-- Work task --
The entries are to be reproduced verbatim, and their pictures left out.

Start of Raw data

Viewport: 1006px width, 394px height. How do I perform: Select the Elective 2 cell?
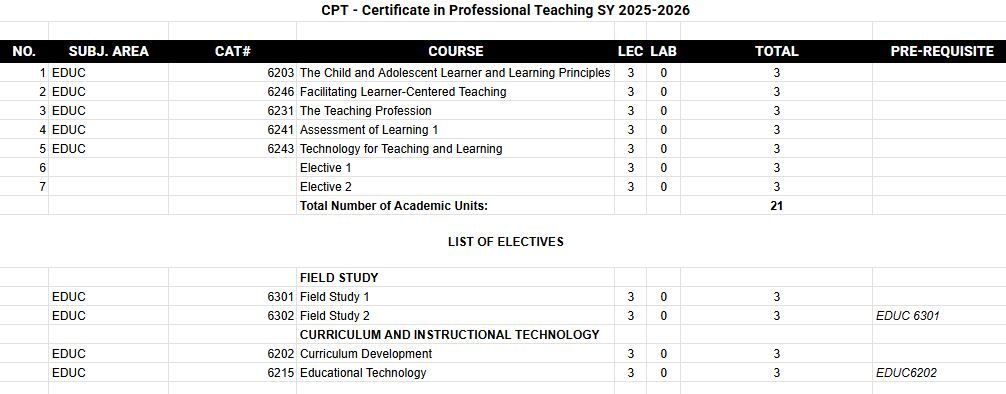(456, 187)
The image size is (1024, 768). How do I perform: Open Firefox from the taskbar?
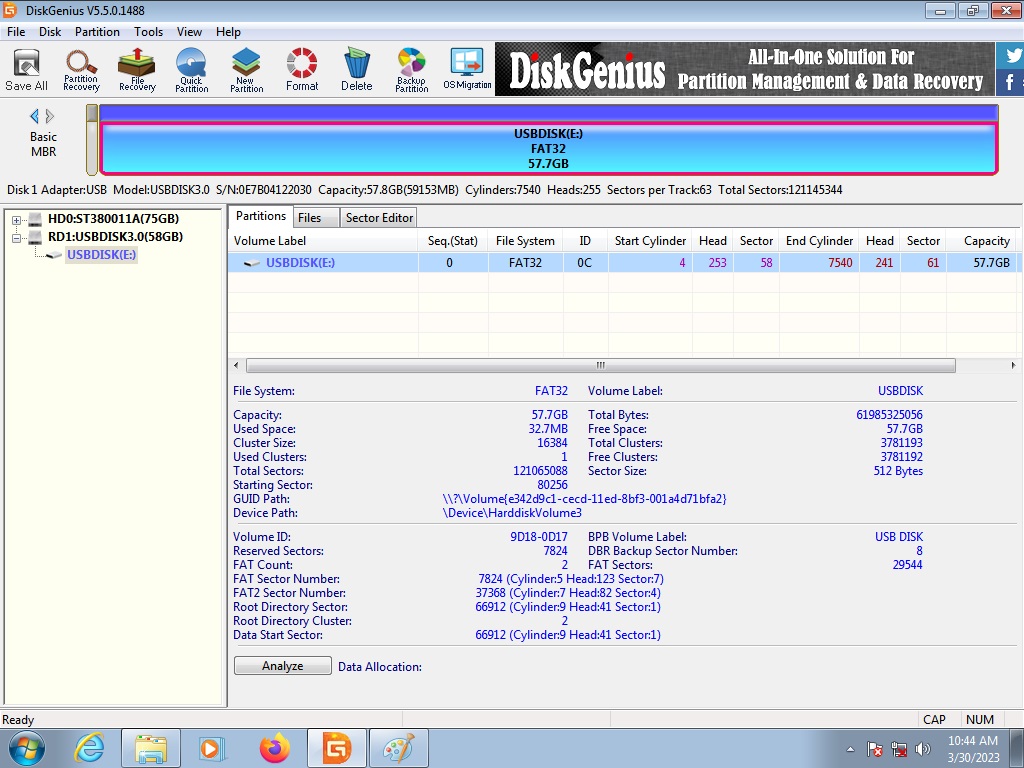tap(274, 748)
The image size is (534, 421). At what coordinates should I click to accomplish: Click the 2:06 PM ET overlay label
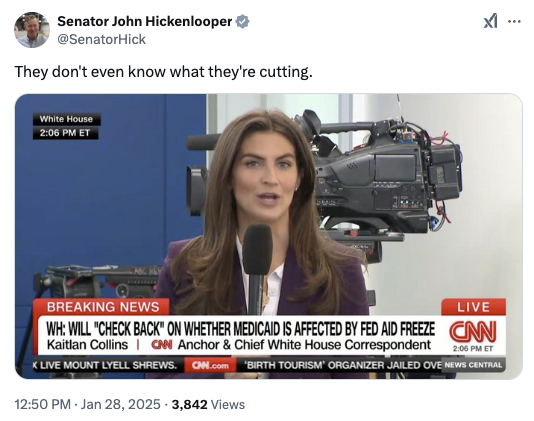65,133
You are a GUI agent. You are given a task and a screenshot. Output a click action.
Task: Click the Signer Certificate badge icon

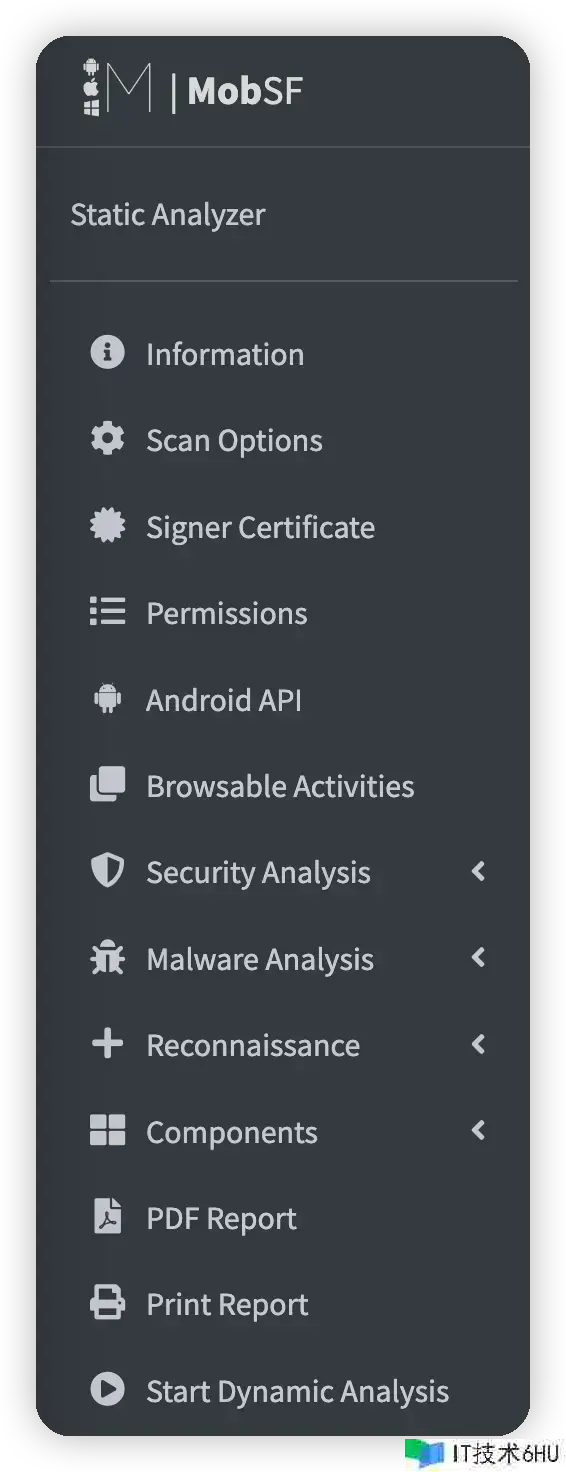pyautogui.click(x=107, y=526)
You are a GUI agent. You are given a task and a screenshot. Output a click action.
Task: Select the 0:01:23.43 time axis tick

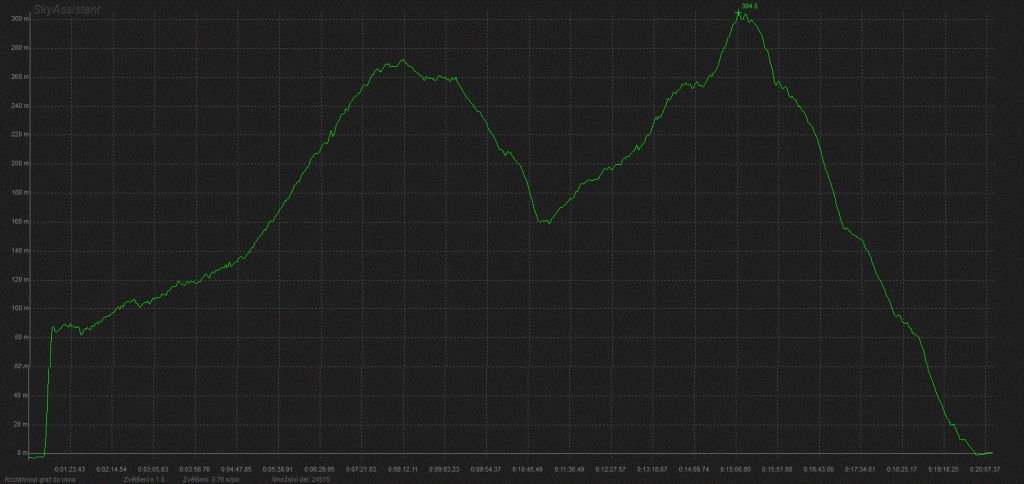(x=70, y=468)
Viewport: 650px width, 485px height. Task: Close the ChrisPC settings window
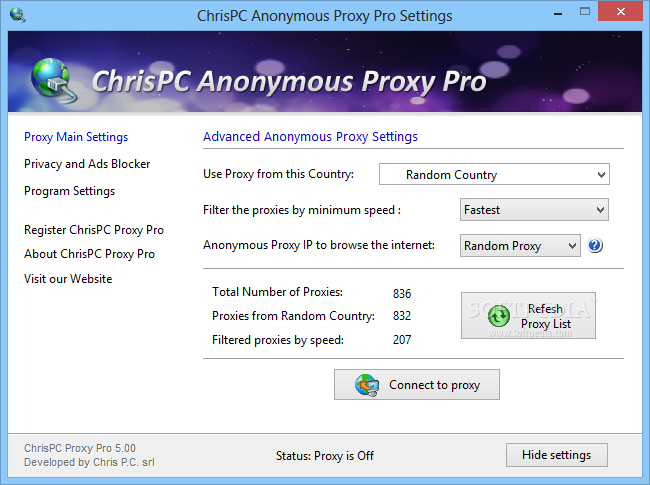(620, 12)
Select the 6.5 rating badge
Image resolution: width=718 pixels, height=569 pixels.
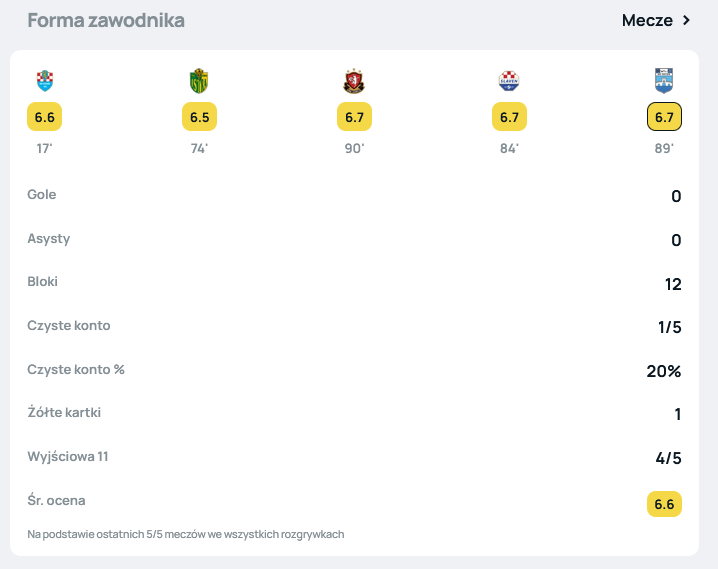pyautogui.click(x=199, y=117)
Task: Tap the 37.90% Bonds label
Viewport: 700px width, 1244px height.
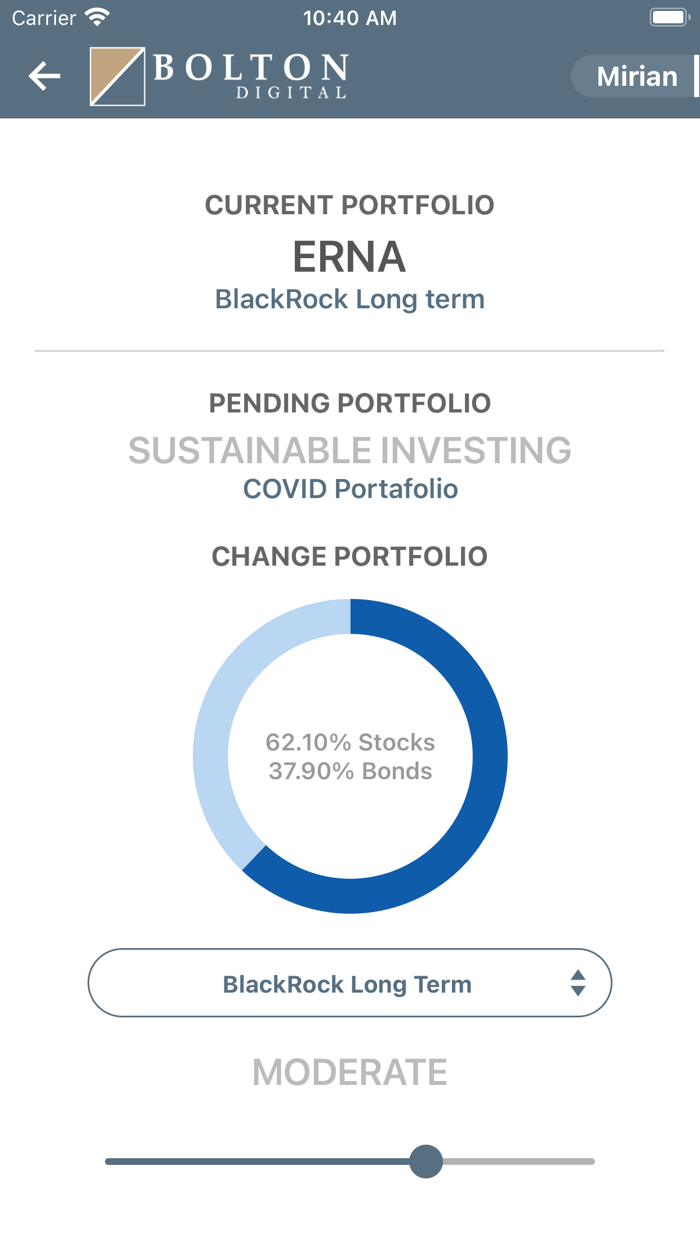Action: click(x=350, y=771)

End of Raw data

-- Result of the task --
Viewport: 1006px width, 394px height. How do I perform: Select the Elective 2 cell?
(456, 187)
The image size is (1024, 768). How do I perform: Open Firefox from the taskbar?
tap(274, 748)
The image size is (534, 421). At what coordinates should I click to accomplish: Click the 2:06 PM ET overlay label
65,133
You are a GUI agent. You are given a task and a screenshot. Output a click action.
Task: Click the Signer Certificate badge icon

pyautogui.click(x=107, y=526)
You are a GUI agent. You are given a task and a screenshot. Output a click action.
Task: Select the 0:01:23.43 time axis tick

(x=70, y=468)
Viewport: 650px width, 485px height. Task: Close the ChrisPC settings window
(620, 12)
Select the 6.5 rating badge
Image resolution: width=718 pixels, height=569 pixels.
pyautogui.click(x=199, y=117)
Task: Tap the 37.90% Bonds label
Viewport: 700px width, 1244px height.
Action: click(x=350, y=771)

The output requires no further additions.